In 1858, the Cañas-Jerez Treaty gave Nicaragua sovereignty over the San Juan River but granted Costa Rica navigation rights on the river for commercial purposes. The treaty was subsequently reaffirmed in arbitration by President Grover Cleveland of the United States in 1888, again in an 1897 award determined by US engineer Edward Porter Alexander – a friend of Mr Cleveland’s and when the Americans were eyeing the possibility of an inter-oceanic canal running through Nicaragua – and through an interpretation of the Central American Court of Justice in 1916.
Until October 2010, when Nicaraguan dredging operations in the San Juan River led to incursions into Costa Rican territory, Nicaraguan maps had shown all of Calero Island as part of Costa Rica. Now, however, Nicaragua claimed that, contrary to the map attached to the Alexander Award, a small intermittent channel about 3 kilometres south of the northern tip of the island and not the main San Juan River channel was the correct border. To back this up, the next month, Nicaraguan soldiers cleared forest along this channel and deepened it.
After some confusion in the Costa Rican government over whether to turn to the Organization of American States (OAS) or the ICJ – former President Oscar Arías accused then President Laura Chinchilla of being “naïve” in going first to the OAS – Costa Rica filed proceedings against Nicaragua in The Hague, in November 2010. This was also the preferred route of President Daniel Ortega of Nicaragua as, one year after the Costa Rican denunciation, Nicaragua lodged its own counterclaim against the construction by the Costa Ricans of a 160-kilometre road along their side of the San Juan, citing damage done to the San Juan ecosystem.
Costa Rica reportedly based its case on international law with particular emphasis on the Alexander Award and Mr Alexander’s mapping of the San Juan estuary, which although subject to possible natural changes did not allow for artificially-dug channels. The ICJ judgment upheld this fundamental argument, finding that not only had Nicaragua violated Costa Rican sovereignty by opening up three channels to the Caribbean Sea and by sending soldiers to the area, but had also ignored measures imposed by the Court to prevent such works.
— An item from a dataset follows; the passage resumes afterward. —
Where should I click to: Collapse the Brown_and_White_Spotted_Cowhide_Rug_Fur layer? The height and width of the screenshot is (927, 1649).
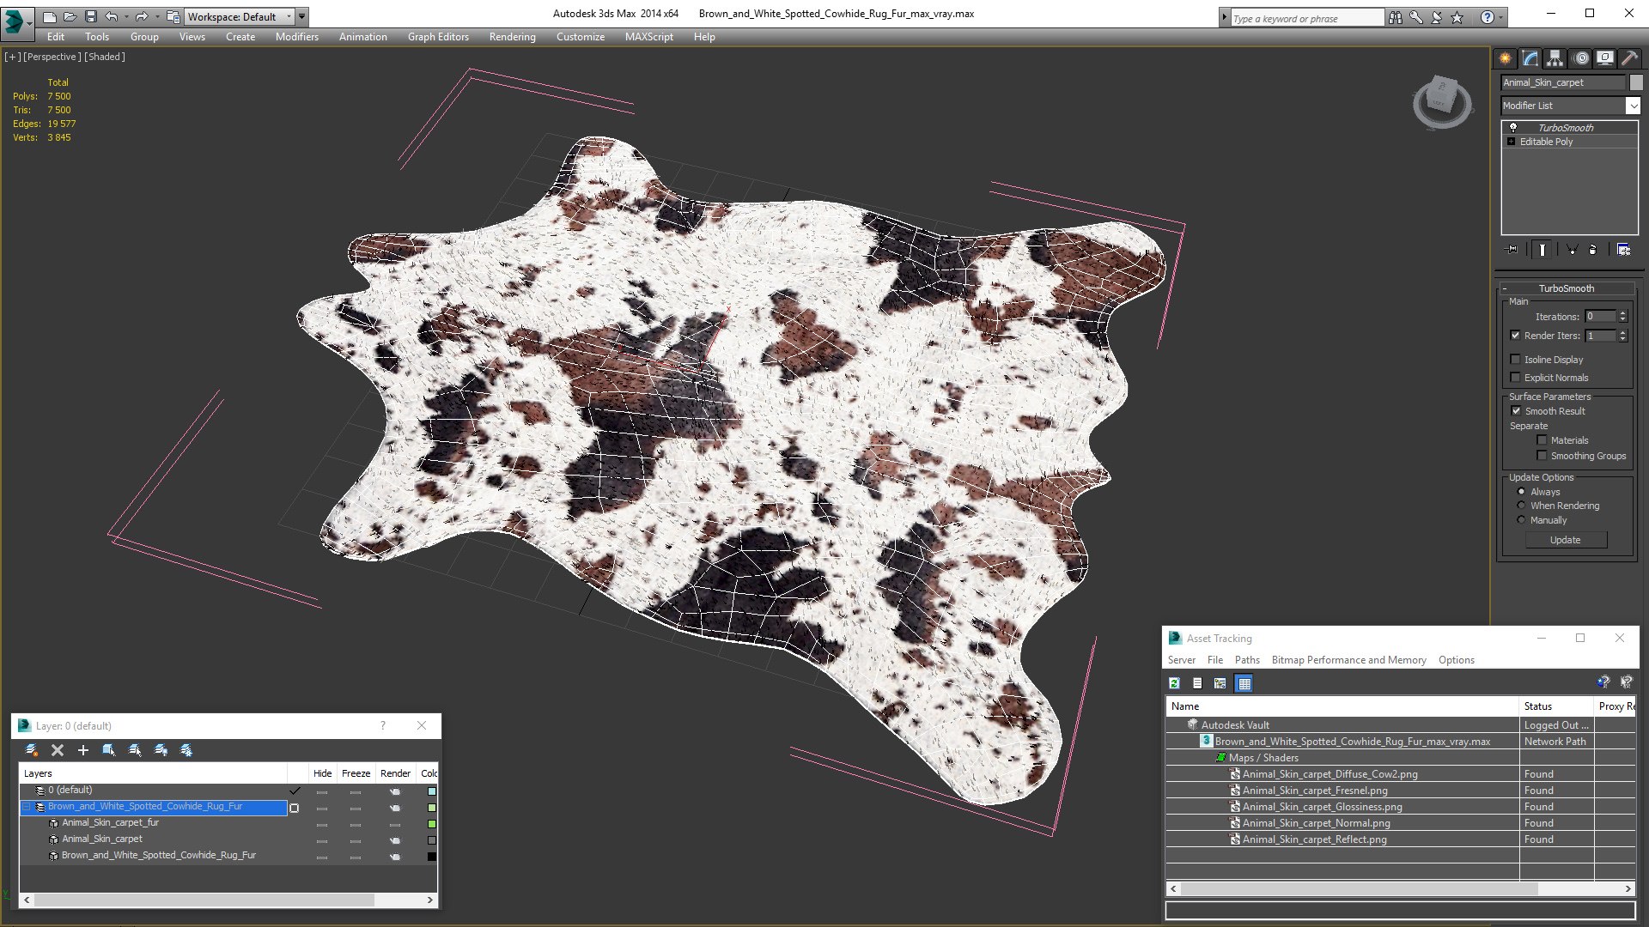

In addition, the judgment found that Managua had ignored Costa Rica’s rights to use the San Juan River.
Nicaragua now has 12 months to pay Costa Rica mutually agreed compensation for material damage done to the Calero wetlands, failing which the ICJ itself will determine the quantum of the settlement.
As seems to be the norm in ICJ decisions, both parties shouldered part of the blame for arguably the worst diplomatic crisis in the history of relations between the two countries The judges did not support the Costa Rican contention that “hostile acts” had taken place and, in response to the Nicaraguan countersuit against the Costa Rican road, they ruled that the Costa Ricans had broken international law in not presenting environmental impact studies to justify the building of the road; they did not, however, award costs to the Nicaraguan side.
Nicaraguan Vice-President Moisés Omar Halleslevens has hailed the ruling as “balanced” and it has been accepted by President Ortega, fuelling hopes for a dramatic improvement in bilateral relations, which had come under further strain due to Nicaragua’s decision last month to close its border, leaving some 5,000 Cuban migrants stranded in Costa Rica.
Most importantly though, the ruling is binding and non-appealable and, with respect to Costa Rica’s sovereignty and territorial integrity, it represents a significant victory for the government of President Luis Guillermo Solís and for the application of international law.